Potential Challenges and Solutions
While integrating Generative AI in TDD offers numerous benefits, it's not without challenges. The initial setup of AI systems for TDD can be complex and time-consuming sometimes. Developers may need training to effectively use and trust AI tools. But even if the developers are ready to handle it, AI might struggle with unique or edge cases that are not well-represented in the training data so this might confuse the asked scenarios. Generative AI responds with decent code but it is not the great and best choice. Because yet code does not apply any feedback mechanism. To produce great code we should apply feedback mechanisms to AI like the developers' code review approach. We can combine AI with human oversight to handle complex scenarios, at least for now.. :)
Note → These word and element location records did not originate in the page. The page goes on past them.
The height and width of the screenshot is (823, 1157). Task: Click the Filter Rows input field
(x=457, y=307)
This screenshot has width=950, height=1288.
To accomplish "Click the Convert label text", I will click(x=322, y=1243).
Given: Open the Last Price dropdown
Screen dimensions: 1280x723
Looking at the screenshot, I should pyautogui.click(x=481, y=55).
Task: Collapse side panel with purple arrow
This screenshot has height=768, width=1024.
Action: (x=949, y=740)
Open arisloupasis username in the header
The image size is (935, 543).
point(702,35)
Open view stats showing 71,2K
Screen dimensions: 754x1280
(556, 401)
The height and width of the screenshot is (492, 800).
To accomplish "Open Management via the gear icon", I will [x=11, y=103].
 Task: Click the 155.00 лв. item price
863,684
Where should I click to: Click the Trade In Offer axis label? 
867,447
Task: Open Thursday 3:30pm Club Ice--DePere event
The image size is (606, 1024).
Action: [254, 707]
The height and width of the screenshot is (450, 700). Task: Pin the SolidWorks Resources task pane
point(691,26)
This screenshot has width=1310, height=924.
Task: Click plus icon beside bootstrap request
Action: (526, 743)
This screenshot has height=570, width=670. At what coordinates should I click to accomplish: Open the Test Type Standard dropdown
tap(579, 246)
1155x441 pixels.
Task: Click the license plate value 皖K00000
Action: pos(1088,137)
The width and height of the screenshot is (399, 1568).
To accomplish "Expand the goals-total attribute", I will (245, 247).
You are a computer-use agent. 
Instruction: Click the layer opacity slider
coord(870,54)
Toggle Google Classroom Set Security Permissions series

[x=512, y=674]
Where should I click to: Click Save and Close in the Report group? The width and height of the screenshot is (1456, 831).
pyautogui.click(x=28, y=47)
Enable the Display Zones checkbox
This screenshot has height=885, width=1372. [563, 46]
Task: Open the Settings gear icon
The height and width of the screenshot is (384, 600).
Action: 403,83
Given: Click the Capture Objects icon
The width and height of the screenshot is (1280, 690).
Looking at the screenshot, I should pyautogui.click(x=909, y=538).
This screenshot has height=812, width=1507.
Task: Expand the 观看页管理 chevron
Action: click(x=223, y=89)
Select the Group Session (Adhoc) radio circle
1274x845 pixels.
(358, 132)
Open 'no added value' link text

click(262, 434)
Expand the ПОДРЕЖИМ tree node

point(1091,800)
Feedback Applied Generative AI in TDD
Feedback Mechanism
To further refine the process, a feedback mechanism can be introduced. Developers write the unit tests, and a developer agent generates the code. A new layer of scrutiny is added with a code reviewer agent, which reviews the code and provides feedback to the developer agent.
Iterative Improvement
The developer agent revises the code based on the reviewer agent's feedback and resubmits it for review. This iterative process continues until the code passes the review successfully.
Final Testing
Once the code is approved by the reviewer agent, unit tests are run. If they pass, the code is saved. If they fail, an error report is generated, and the process loops back to code generation.
In essence, the workflow would be as follows:
- The developer writes the unit tests.ev
- The AI reads these tests and generates the necessary code.
- If the tests run successfully, the code is saved. If not, an error report is generated, and the AI attempts to correct the code in a loop.
- This initial automation can produce code that is prone to errors, which is where the feedback mechanism comes into play.
- Developers write the unit tests, and the developer agent generates the required code and methods.
- A code reviewer agent reviews the code and sends feedback to the developer agent.
- The developer agent refines the code based on the feedback and resubmits it for review.
- This cycle continues until the code reviewer agent approves the code.
- Once approved, the unit tests are run. If successful, the code is saved; if not, an error report is generated, and the loop continues.
By incorporating a feedback mechanism, the quality of the generated code improves significantly, ensuring that it meets the necessary standards and passes all tests reliably.
Conclusion
Integrating Generative AI in Test-Driven Development (TDD) has the potential to revolutionize software development. By automating the generation of unit tests and corresponding code, developers can ensure higher code quality, reduce errors, and streamline their workflow. While there are challenges to overcome, the benefits far outweigh the initial hurdles, making this a promising approach for the future of coding. You can check our Coder AI project if you are interested in supporting programming using generative AI.
Future Directions
There are three items that we plan to build on this approach:
Expanding Language Support: While we have been focusing on Java, this methodology can be extended to other languages like Python, JavaScript, and more.
Automated Test Generation: We can prompt Generative AI to write the tests based on high-level requirements provided by developers instead of having manually written tests.
Extending Agentic AI Team: Beyond a simple code reviewer, we could introduce more specialized agents such as a QA agent for testing edge cases, a performance agent for optimizing code performance, and so on.
We recommend every software developer spend their time writing more robust and accurate test cases and then benefit from the power of Generative AI to produce high-quality code.